----- Original Message -----
From: "John Levine" <[EMAIL PROTECTED]>
To: "Wietse Venema" <[EMAIL PROTECTED]>
Cc: <[email protected]>
Sent: Sunday, August 27, 2006 11:41 AM
Subject: Re: [ietf-dkim] Re: Responsibility concerns with
DesignatedSigningDomains

> Actually, I think the problem is that people want to read
> way too much meaning into a DKIM signature.  If a message
> is signed by blah.com, all that means is "if you don't
> like this message, blame blah.com." That's it.  Despite
> quite a lot of loud wishful thinking from people in my killfile,
> ....

You know John, your mail would be so more delightful and interesting to
read, as was this one, with valid points, if such ignorant and nonsense
statements was kept to yourself.

> This is an important deliberate design decision.  In my case,
> for example, I expect to sign all the outgoing mail at my MTA
> with my main domain, even though I have users who send mail in
> about 200 vanity and small biz domains.  So long as my users
> behave, which they do, there is no point to trying to match
> up signatures with From: lines and the effort to do so would
> be so great that I wouldn't, anyway.

Fair enough.

But consider this:

The evolving bad actor will now know the existence of DKIM ready John.com
and like systems out there. They will know they have a way to blast mail
with a higher phishing confidence in attacks against other remote systems
around the world using your domains and user email addresses information.

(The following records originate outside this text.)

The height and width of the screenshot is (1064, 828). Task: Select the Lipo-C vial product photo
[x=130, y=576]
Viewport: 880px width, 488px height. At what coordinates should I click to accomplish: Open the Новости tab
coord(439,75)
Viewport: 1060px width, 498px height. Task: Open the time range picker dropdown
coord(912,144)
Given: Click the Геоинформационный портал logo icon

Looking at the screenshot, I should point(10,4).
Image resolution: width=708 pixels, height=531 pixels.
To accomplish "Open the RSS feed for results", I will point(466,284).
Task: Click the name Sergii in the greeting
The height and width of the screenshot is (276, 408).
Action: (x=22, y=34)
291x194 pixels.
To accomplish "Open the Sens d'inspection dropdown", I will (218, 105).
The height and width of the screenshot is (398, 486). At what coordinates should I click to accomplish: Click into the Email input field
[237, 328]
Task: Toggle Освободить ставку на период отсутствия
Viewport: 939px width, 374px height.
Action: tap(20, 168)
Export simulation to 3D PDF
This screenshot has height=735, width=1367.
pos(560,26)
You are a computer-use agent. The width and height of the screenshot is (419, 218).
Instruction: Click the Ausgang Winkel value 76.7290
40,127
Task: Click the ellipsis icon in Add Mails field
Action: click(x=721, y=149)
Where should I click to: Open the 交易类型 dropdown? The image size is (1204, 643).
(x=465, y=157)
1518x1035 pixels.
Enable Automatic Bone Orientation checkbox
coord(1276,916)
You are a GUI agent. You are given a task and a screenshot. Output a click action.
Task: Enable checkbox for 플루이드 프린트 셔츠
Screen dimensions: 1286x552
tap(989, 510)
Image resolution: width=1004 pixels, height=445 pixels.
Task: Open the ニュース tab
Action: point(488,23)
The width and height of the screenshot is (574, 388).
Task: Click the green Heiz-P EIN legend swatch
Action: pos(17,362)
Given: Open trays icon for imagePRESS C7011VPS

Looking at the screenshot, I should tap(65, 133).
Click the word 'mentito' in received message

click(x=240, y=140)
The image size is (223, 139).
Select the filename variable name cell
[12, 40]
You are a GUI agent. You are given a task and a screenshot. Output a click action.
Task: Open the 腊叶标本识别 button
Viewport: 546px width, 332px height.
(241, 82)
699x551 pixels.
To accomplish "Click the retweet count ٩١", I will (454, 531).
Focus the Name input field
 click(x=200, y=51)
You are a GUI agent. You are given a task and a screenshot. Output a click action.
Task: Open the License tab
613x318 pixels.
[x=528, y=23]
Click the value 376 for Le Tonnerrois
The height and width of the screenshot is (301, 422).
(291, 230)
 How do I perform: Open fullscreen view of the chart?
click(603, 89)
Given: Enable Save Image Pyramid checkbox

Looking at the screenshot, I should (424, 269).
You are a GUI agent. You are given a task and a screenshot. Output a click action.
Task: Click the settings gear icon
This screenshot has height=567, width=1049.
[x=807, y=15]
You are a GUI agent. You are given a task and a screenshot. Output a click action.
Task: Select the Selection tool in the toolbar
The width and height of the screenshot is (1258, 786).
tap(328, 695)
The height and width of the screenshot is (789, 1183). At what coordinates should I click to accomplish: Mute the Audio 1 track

Example: A phish/spoof to OTHER systems, not from your users or system.

  From: User @ ChezJohn.com
  To: PoorShmuck @ PhishingTarget.com
  Subject: Some enticing topic
  Sender: Joel @ TrustMe.com
  DKIM-Signature: d=John.com;    # fake/invalid 1st party
  DKIM-Signature: d=TrustMe.com  # valid 3rd party

So it is not just about *you* and how well behave your social network or
users are, but how bad actors very easilly begin to use *you* to exploit
others.

> Finally, don't forget that recipients have great latitude in
> their interpretation of DKIM signatures.  If you don't think
> that third party signatures tell you anything useful, you
> can always ignore them.

That's very true.  DKIM MUA Market will have a role. We have it planned to
update our Mail Readers to support DKIM too.

But so will the DKIM SMTP market have a major role too as the centralized
source for its user network.

The clear direction in the security market is to be more proactive in
preempting malicious behavior (default OFF).  Passing the buck to the user
has been shown to not work very well.  Of course, with smarter readers, it
will help.  But we can't assume the market of users, especially those
outside your own social network, will be using the required special DKIM
MUA.

--
Hector Santos, Santronics Software, Inc.